Я так ярко все себе вообразил, что некоторое время не могу понять, сплю ли я или со мной происходит нечто иное. Я рассеянно уставился на три белые розы на карнизе, пока они не расплылись в туманном свете серого утра. Я гляжу на них, но меня мучает мысль, что я их украл на кладбище.

Почему я не украл красные? Они принадлежат жизни. Я не могу себе представить, что мертвец, проснувшись и заметив, что красные розы с его могилы исчезли, потребует их назад.

Наконец взошло солнце. Пространство между двумя домами наполняется светом его лучей. Я парю над землей в облаках и более не вижу узкого прохода; он поглощен туманом, который утренний ветер принес с реки.

Светлый образ движется в комнате напротив. Я трусливо затаил дыхание. Крепко цепляюсь руками за перила, чтобы не убежать…

Офелия!

Я долго не верю своим глазам. Ужасное чувство невыразимой нелепости душит меня. Сияние страны снов исчезает. Я чувствую, что оно никогда больше не вернется, и что сейчас я должен провалиться сквозь землю, что должно случиться нечто ужасное, чтобы предотвратить то чудовищное унижение, которому я сейчас подвергнусь, представ в столь смехотворном виде.

Я делаю последнюю попытку спасти себя от себя самого, судорожно тру рукав, как будто там какое-то пятно.

Затем наши глаза встречаются.

Щеки Офелии горят, я вижу как дрожат ее белые руки, сжимающие розы. Мы оба хотим что-то сказать друг другу и не можем; каждый понимает, что он не может совладать с собой.

Еще один взгляд — и Офелия снова исчезает. Совсем как ребенок, я сижу на корточках на ступенях лестницы и знаю только одно: во мне сейчас живет, вытеснив мое я, одна только пылающая до неба радость, радость, которая есть литургия полного самозабвения.

Разве так бывает в действительности?

Офелия — юная, но уже взрослая дама! А я?

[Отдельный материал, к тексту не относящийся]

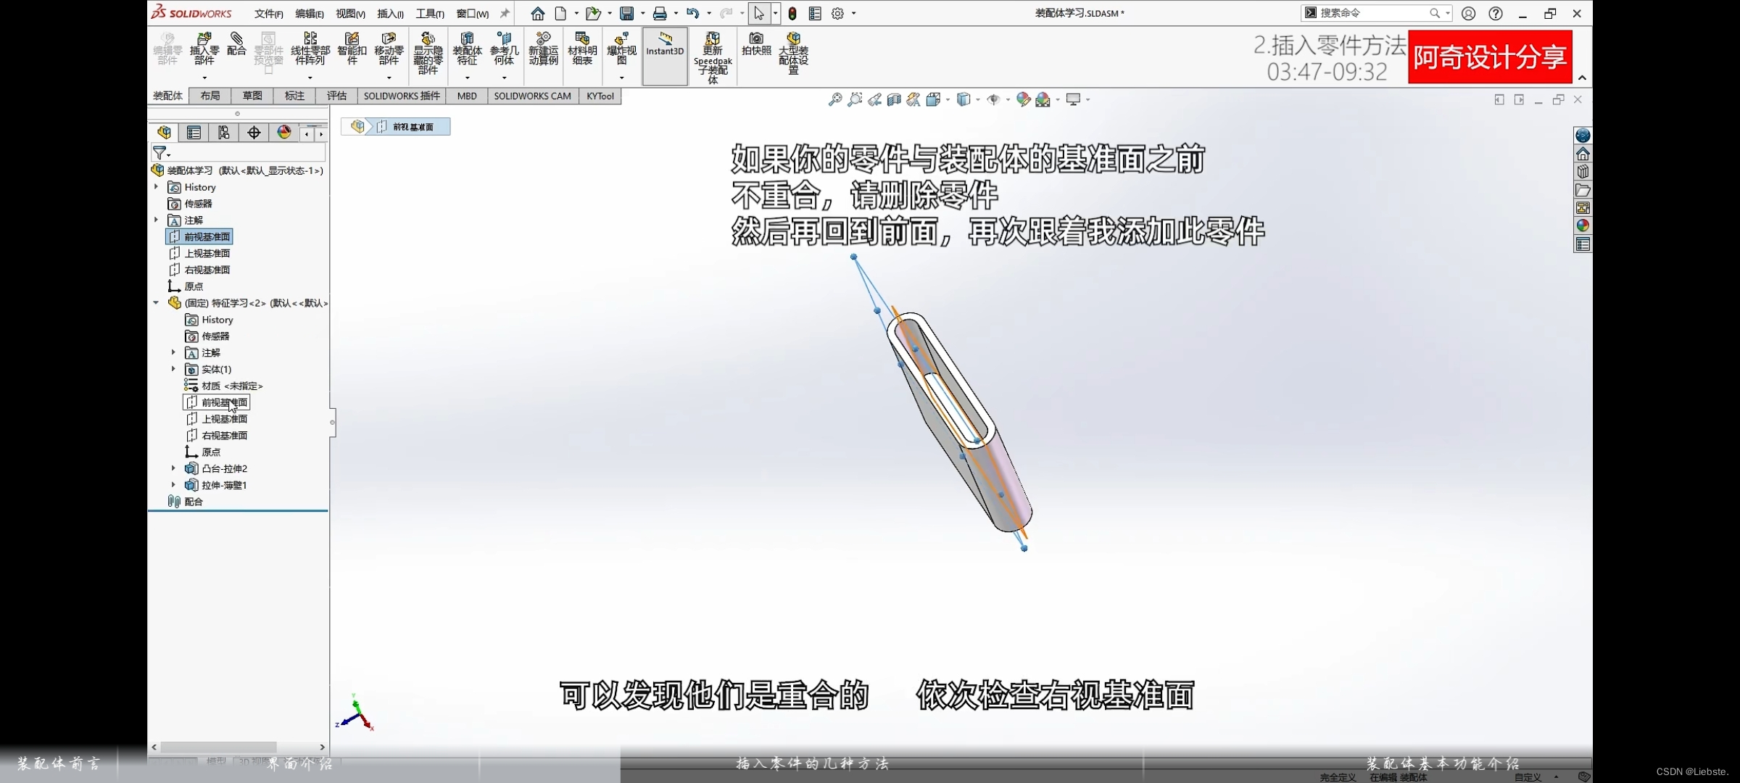Collapse the 特征学习<2> component node
This screenshot has width=1740, height=783.
coord(156,303)
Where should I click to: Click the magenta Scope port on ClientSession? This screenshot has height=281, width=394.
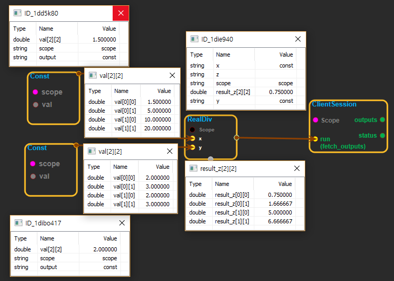(316, 120)
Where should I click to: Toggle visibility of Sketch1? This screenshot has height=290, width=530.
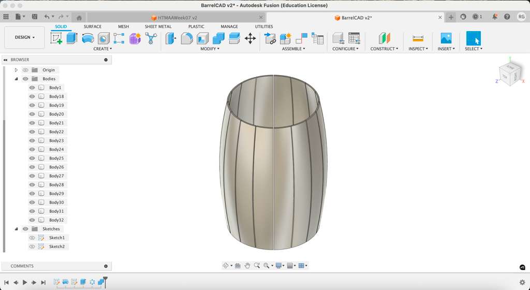(x=32, y=238)
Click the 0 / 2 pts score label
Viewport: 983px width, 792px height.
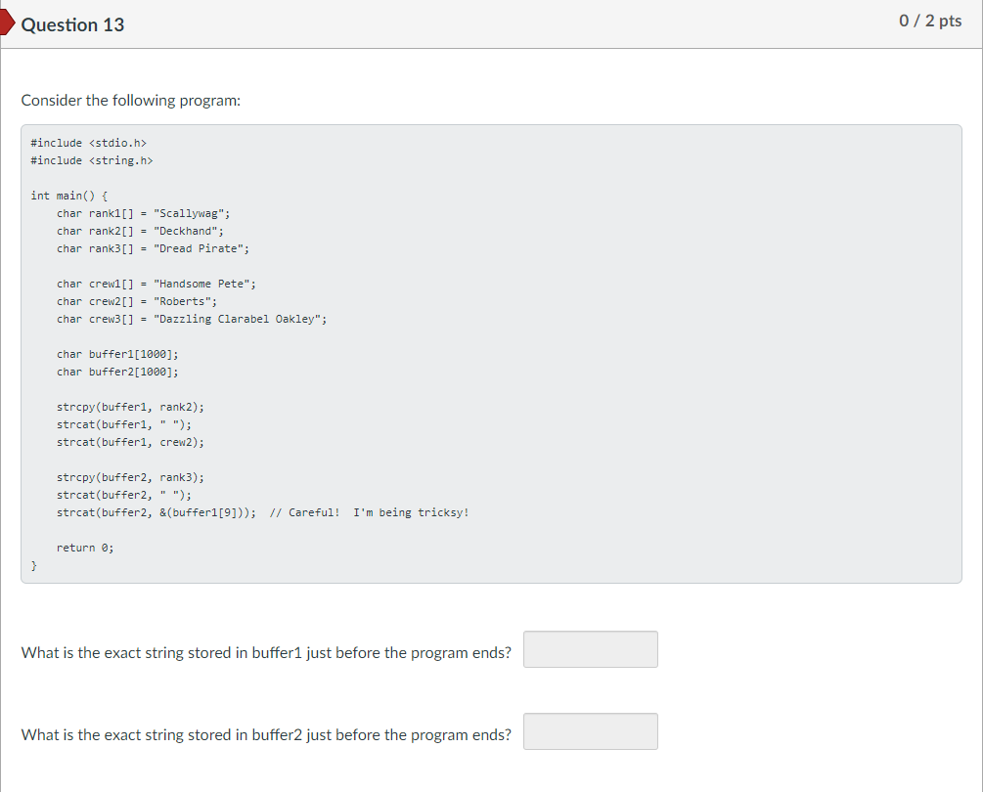click(930, 21)
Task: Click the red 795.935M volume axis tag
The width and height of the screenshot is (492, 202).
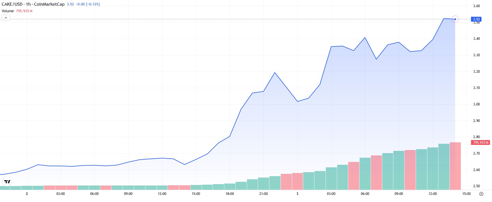Action: (x=481, y=143)
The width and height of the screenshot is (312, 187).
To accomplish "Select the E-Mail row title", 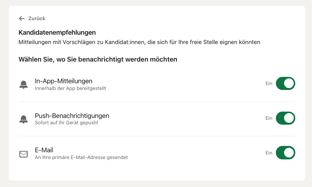I will 44,150.
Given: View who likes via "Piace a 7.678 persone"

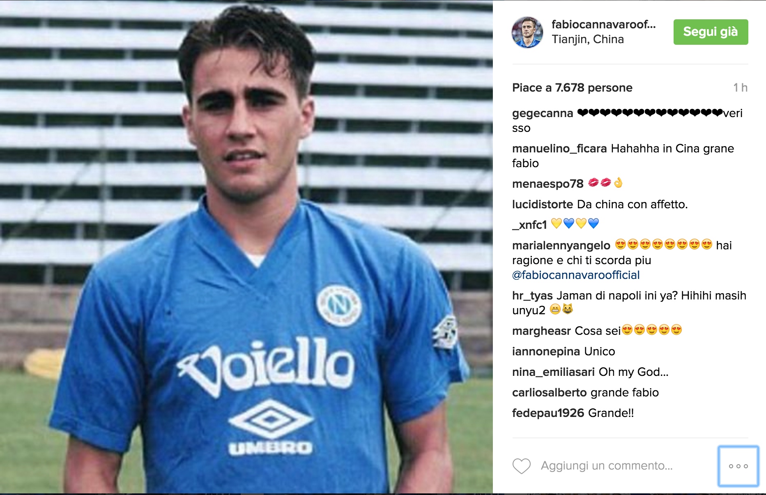Looking at the screenshot, I should 572,87.
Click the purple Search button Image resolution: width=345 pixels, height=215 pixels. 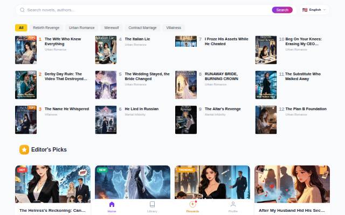pyautogui.click(x=282, y=10)

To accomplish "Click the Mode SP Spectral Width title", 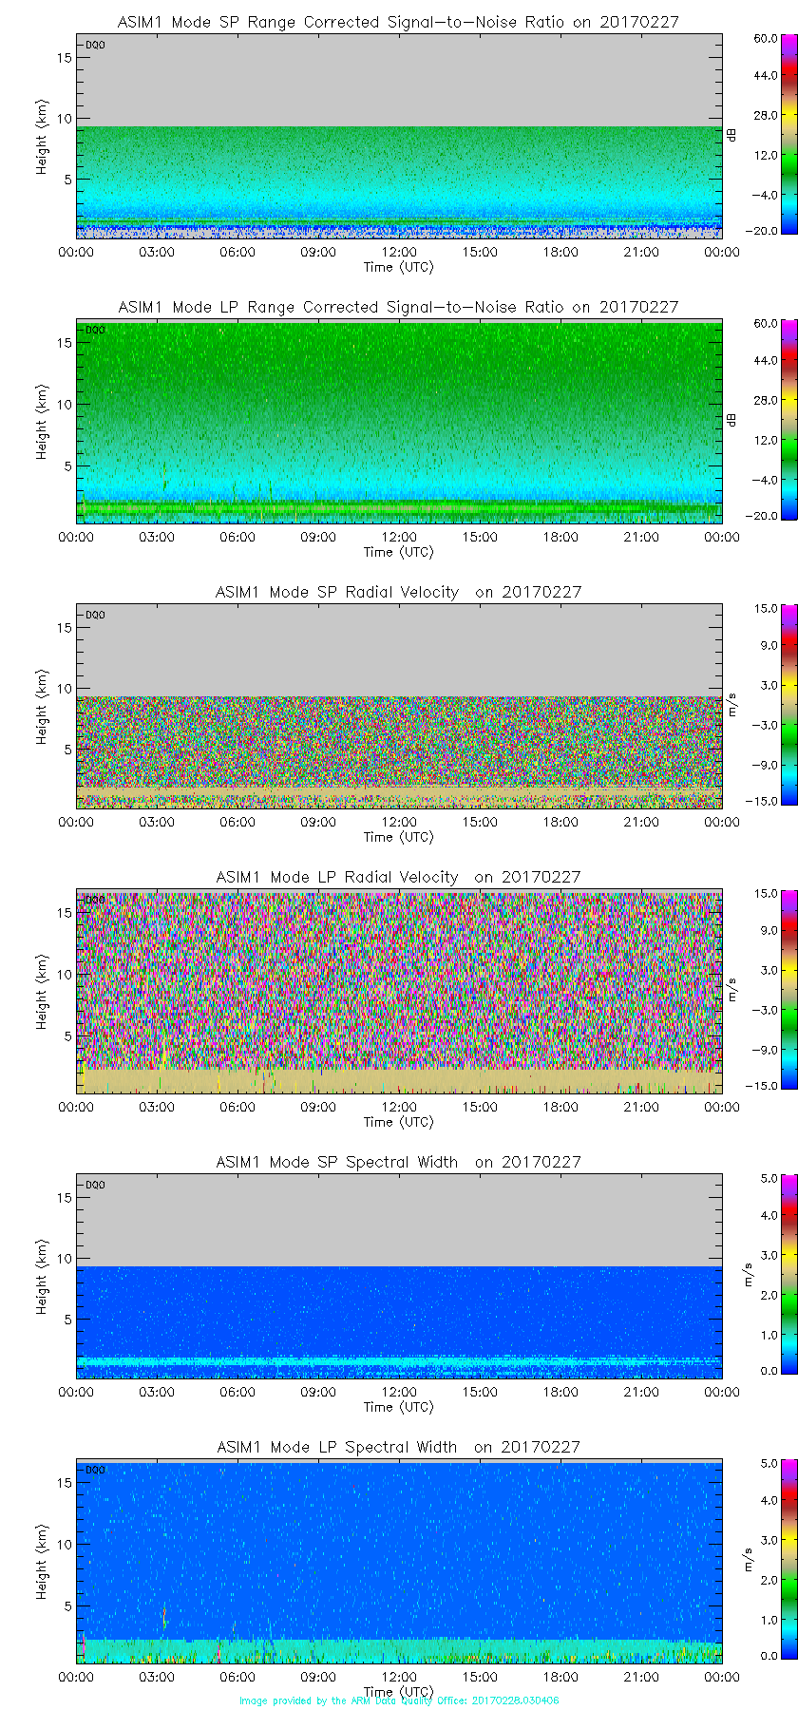I will coord(398,1162).
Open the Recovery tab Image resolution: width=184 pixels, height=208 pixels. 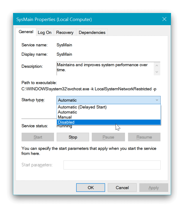[65, 32]
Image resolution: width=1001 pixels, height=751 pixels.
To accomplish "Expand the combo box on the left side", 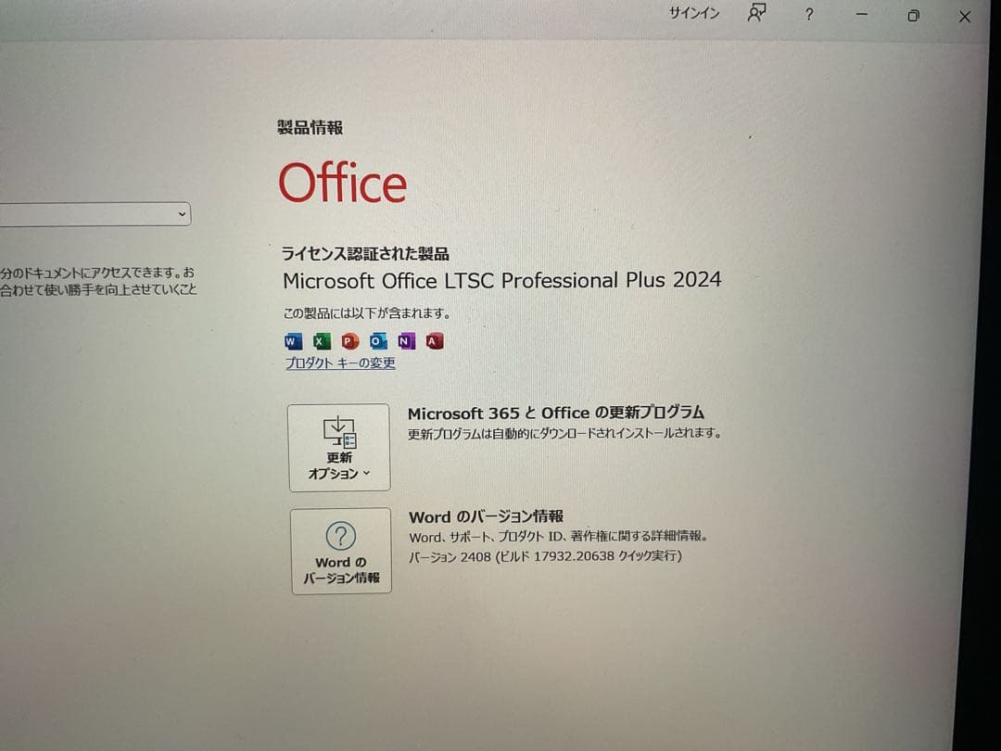I will [x=182, y=213].
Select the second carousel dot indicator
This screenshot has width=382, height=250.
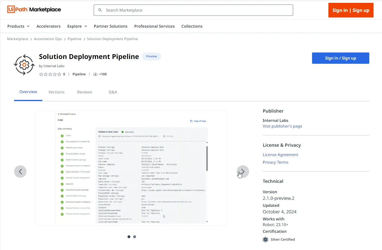(135, 237)
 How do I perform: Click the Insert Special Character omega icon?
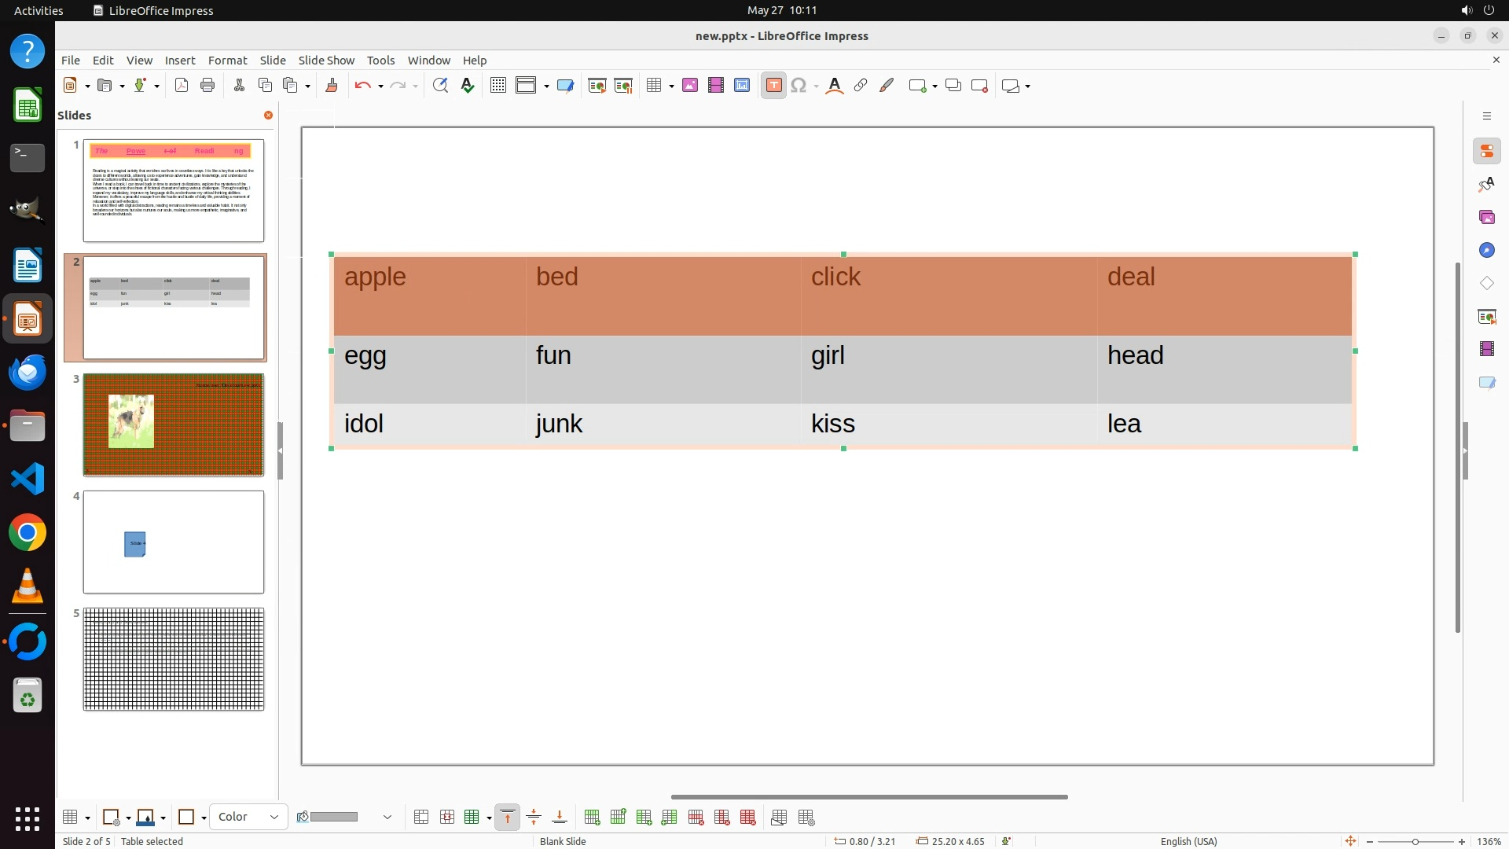(x=799, y=86)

Но нет! Она так же юна, как и я. Я снова представляю себе ее глаза, еще яснее, чем тогда, в реальности солнечного света. И я читаю в них: она такой же ребенок, как и я. Так, как она, смотрят только дети! Мы оба дети; она не чувствует того, что я всего лишь глупый подросток!

Я знаю — так говорит мне сердце, которое ради нее готово разорваться на тысячи кусочков — что мы сегодня еще встретимся и что это произойдет само собой. И еще я знаю, что это случится после захода солнца в маленьком саду у реки перед нашим домом, и нам не нужно друг другу об этом ничего говорить.

V. Полночный разговор

Подобно тому, как этот Богом забытый маленький городок, окруженный водами реки, тихим островом живет в моем сердце, так и среди бурных потоков страстей моей юности, обращенных только к ней, к Офелии, выдается островок тихого воспоминания — один разговор, который я подслушал однажды ночью.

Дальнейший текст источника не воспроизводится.